# Start of Excerpted data

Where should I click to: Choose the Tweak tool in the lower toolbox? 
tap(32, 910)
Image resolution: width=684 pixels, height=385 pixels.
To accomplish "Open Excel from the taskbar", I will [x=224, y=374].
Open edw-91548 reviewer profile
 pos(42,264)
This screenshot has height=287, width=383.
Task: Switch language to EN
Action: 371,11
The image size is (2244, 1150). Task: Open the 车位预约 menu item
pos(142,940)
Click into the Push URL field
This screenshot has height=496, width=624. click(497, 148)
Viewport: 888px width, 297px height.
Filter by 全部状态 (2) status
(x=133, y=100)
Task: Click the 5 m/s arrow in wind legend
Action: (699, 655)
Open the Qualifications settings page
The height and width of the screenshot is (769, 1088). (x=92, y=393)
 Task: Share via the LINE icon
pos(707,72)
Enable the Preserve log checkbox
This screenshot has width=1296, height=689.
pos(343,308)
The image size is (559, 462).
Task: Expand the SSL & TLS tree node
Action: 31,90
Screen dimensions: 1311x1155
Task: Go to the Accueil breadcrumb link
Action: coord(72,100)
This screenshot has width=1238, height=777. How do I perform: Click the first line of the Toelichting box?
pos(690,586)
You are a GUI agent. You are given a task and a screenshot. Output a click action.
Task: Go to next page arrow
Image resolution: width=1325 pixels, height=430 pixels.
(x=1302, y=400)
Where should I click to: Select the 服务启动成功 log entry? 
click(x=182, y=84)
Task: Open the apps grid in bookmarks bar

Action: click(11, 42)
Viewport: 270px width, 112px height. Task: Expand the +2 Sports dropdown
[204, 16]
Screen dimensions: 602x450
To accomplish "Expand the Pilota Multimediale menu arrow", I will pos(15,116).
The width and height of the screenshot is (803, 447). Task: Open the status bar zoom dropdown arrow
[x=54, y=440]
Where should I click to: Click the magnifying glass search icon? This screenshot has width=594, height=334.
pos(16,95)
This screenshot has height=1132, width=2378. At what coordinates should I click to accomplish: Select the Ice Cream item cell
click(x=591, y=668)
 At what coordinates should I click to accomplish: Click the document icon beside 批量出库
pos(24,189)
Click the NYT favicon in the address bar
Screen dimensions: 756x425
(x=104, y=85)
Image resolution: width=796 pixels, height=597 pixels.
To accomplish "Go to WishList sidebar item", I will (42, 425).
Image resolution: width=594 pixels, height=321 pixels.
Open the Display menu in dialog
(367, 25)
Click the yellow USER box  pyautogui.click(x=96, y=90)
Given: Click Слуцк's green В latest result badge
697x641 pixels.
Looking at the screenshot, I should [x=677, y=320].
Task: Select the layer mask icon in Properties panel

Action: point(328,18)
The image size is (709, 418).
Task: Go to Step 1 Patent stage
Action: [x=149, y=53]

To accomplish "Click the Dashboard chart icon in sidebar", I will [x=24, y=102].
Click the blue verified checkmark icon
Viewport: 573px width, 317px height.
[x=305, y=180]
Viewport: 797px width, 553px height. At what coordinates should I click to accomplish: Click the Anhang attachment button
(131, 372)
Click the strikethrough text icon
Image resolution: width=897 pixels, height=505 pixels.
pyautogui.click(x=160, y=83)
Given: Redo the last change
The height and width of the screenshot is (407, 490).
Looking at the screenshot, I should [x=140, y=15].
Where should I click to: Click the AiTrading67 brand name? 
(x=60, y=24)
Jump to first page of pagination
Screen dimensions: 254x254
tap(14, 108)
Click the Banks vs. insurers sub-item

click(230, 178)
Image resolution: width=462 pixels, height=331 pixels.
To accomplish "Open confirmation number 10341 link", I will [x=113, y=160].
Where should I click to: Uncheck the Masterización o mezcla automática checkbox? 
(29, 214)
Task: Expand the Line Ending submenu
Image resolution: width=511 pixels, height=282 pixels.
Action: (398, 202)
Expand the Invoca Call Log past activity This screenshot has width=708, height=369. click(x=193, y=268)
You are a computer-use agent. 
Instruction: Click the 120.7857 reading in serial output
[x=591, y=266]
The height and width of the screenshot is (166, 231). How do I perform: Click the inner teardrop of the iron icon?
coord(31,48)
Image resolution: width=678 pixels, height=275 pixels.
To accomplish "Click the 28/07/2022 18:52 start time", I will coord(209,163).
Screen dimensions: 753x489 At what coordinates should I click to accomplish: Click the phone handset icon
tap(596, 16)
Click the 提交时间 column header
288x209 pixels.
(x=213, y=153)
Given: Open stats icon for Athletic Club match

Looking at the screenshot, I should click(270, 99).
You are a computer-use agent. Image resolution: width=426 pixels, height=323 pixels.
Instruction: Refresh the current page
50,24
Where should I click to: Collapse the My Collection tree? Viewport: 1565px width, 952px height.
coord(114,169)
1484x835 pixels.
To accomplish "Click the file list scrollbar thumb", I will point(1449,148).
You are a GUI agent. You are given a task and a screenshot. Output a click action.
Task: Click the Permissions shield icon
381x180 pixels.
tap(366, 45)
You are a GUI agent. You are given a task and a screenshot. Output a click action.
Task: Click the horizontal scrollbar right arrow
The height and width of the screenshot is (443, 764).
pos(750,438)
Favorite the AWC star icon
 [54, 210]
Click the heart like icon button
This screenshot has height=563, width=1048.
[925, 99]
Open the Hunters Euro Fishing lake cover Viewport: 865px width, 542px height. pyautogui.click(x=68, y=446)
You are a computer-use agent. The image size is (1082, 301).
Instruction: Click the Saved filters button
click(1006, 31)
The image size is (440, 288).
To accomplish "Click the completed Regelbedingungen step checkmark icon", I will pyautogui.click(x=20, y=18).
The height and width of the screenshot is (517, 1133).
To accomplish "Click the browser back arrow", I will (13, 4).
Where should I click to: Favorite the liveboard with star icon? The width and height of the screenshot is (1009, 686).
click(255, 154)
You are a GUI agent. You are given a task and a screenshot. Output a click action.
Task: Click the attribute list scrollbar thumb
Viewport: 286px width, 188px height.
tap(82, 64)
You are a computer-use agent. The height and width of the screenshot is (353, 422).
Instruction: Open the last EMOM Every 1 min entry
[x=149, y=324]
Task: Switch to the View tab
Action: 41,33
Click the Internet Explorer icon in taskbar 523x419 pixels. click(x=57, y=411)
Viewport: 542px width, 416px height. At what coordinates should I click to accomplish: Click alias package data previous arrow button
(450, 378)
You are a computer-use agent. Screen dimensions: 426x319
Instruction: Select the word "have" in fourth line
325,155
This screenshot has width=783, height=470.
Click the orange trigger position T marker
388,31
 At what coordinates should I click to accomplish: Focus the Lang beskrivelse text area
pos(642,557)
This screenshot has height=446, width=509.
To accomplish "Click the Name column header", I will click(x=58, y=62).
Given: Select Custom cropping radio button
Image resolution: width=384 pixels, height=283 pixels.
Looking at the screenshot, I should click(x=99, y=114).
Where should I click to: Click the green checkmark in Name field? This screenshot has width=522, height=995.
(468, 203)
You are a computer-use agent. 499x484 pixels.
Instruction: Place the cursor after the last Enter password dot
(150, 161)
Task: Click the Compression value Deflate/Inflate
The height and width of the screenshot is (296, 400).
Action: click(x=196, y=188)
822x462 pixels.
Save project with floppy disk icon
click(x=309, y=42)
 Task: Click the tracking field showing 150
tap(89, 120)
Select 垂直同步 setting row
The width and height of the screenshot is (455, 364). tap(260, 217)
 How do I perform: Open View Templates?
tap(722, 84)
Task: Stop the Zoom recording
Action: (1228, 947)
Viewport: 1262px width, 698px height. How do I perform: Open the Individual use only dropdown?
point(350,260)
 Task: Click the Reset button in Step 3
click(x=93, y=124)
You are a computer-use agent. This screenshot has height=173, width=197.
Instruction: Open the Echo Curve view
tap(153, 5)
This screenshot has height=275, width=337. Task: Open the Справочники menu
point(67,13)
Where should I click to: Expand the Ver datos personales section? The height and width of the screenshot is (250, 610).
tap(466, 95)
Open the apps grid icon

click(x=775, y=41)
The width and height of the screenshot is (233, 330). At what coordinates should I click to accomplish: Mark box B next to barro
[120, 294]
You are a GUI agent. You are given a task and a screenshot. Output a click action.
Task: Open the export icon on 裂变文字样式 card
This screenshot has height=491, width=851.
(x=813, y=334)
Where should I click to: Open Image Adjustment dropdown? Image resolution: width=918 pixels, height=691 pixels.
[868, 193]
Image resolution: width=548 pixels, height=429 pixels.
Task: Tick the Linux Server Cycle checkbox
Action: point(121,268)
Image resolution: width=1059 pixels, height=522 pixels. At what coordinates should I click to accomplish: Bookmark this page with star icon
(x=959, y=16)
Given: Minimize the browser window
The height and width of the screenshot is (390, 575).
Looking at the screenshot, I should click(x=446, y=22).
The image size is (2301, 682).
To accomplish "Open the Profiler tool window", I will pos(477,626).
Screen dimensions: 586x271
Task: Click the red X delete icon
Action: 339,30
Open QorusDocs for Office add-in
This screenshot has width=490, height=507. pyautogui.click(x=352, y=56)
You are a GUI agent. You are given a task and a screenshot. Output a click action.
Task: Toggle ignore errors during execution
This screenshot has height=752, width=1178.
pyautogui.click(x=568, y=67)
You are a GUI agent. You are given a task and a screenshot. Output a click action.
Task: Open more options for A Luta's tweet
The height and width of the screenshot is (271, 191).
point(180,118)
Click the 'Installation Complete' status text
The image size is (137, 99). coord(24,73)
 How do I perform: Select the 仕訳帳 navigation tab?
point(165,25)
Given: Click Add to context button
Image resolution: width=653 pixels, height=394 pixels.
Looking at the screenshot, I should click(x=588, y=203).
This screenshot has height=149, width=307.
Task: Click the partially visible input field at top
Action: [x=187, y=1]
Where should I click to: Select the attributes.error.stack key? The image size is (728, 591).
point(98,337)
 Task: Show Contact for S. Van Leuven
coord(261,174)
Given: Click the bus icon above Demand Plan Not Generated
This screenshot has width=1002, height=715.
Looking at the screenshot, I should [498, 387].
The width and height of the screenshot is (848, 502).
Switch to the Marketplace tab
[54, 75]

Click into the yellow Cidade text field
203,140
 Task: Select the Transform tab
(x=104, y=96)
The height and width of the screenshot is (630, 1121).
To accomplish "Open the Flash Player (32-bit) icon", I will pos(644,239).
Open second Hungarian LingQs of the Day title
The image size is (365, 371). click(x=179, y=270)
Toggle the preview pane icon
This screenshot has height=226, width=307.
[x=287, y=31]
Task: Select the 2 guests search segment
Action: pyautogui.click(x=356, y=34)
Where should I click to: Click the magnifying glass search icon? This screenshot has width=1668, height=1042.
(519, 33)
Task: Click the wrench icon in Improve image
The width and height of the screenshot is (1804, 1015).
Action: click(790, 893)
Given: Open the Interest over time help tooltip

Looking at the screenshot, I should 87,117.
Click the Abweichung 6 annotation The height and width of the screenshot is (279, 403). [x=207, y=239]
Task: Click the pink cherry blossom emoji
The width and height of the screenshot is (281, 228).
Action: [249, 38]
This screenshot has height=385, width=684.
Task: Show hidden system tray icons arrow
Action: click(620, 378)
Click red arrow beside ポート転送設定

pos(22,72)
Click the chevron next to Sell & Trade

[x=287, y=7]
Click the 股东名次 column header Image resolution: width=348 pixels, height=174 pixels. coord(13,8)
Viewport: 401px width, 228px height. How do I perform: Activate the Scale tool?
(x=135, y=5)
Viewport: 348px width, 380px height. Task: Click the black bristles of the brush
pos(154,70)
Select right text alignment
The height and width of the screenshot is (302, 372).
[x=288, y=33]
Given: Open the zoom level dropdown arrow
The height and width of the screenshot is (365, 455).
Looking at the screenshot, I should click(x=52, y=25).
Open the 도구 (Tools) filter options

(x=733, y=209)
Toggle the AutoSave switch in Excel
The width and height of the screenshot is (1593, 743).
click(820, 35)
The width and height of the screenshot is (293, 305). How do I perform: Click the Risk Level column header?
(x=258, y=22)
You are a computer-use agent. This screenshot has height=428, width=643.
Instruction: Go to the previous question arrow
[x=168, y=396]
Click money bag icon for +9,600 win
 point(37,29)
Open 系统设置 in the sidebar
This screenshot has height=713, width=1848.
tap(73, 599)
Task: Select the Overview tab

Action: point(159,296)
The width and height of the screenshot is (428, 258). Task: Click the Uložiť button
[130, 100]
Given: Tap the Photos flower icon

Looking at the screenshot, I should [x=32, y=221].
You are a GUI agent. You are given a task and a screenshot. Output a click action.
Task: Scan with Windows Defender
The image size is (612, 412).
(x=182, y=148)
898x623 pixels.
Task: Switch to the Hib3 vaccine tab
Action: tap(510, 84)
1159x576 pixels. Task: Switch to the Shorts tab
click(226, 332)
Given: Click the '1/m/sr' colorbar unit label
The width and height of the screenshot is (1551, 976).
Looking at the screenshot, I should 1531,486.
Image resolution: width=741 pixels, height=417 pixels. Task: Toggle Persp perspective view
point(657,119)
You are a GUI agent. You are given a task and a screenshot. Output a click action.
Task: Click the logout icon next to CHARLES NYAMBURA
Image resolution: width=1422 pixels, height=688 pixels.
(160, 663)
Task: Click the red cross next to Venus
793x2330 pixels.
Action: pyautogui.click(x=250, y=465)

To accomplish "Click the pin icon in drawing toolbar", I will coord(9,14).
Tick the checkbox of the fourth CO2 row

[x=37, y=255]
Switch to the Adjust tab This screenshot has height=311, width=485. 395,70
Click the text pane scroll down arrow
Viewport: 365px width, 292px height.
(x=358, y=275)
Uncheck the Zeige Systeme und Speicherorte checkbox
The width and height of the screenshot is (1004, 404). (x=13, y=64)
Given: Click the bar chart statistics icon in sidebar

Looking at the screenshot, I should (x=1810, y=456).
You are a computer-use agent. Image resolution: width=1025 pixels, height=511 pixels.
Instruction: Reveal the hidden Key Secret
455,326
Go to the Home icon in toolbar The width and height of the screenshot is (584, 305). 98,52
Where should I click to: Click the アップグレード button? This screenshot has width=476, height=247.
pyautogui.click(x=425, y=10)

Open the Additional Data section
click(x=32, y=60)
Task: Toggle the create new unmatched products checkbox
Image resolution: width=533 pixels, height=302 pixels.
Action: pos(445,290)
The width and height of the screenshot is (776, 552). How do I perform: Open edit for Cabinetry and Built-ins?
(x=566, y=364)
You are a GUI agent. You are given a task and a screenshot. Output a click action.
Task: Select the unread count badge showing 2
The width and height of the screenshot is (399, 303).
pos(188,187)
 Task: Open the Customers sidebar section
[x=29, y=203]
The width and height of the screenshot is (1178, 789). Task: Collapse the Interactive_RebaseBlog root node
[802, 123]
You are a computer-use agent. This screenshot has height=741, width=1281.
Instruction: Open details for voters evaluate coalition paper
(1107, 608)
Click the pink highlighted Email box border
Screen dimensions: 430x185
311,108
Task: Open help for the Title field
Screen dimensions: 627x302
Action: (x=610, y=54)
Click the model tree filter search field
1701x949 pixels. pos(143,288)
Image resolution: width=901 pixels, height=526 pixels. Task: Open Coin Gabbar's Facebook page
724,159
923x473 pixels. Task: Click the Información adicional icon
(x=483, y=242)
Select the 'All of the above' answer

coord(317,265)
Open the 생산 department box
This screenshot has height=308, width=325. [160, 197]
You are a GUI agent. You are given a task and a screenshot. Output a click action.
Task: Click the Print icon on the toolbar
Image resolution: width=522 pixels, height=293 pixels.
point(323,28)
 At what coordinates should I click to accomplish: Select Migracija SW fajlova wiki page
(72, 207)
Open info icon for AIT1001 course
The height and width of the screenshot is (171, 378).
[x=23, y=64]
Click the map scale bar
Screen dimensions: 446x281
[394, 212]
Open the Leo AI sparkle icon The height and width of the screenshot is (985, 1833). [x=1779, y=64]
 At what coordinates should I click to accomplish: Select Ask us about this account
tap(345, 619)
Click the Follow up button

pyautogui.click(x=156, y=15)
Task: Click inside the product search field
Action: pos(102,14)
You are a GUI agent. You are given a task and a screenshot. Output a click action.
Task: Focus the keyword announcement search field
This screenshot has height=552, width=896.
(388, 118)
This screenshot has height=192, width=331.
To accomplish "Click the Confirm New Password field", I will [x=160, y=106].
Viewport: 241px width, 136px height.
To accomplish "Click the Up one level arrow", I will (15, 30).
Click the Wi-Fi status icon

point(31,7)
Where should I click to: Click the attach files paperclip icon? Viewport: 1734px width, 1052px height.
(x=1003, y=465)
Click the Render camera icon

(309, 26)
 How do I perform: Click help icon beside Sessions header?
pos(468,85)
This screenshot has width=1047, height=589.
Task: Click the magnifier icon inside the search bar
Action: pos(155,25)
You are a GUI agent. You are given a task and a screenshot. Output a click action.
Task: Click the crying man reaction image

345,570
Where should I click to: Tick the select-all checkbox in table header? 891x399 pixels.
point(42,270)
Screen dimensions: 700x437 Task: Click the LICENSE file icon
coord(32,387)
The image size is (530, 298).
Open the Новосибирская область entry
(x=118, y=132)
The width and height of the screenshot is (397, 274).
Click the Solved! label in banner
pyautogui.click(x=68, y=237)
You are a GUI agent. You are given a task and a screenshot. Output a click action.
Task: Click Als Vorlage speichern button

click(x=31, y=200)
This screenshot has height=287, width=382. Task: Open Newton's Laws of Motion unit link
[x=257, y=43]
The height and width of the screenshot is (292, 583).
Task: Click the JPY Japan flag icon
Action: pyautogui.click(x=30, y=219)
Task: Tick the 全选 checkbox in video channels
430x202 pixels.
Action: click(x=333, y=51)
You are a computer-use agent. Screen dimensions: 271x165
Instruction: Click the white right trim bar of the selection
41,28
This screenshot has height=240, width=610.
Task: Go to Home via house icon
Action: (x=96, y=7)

# End of Excerpted data

◆ **Written task**: Return the lines exactly as they appear, from the start of the lines down to the line containing "will [x=224, y=374].", including that line.

◆ **Task answer**:
Where should I click to: Choose the Tweak tool in the lower toolbox? 
tap(32, 910)
Image resolution: width=684 pixels, height=385 pixels.
To accomplish "Open Excel from the taskbar", I will [x=224, y=374].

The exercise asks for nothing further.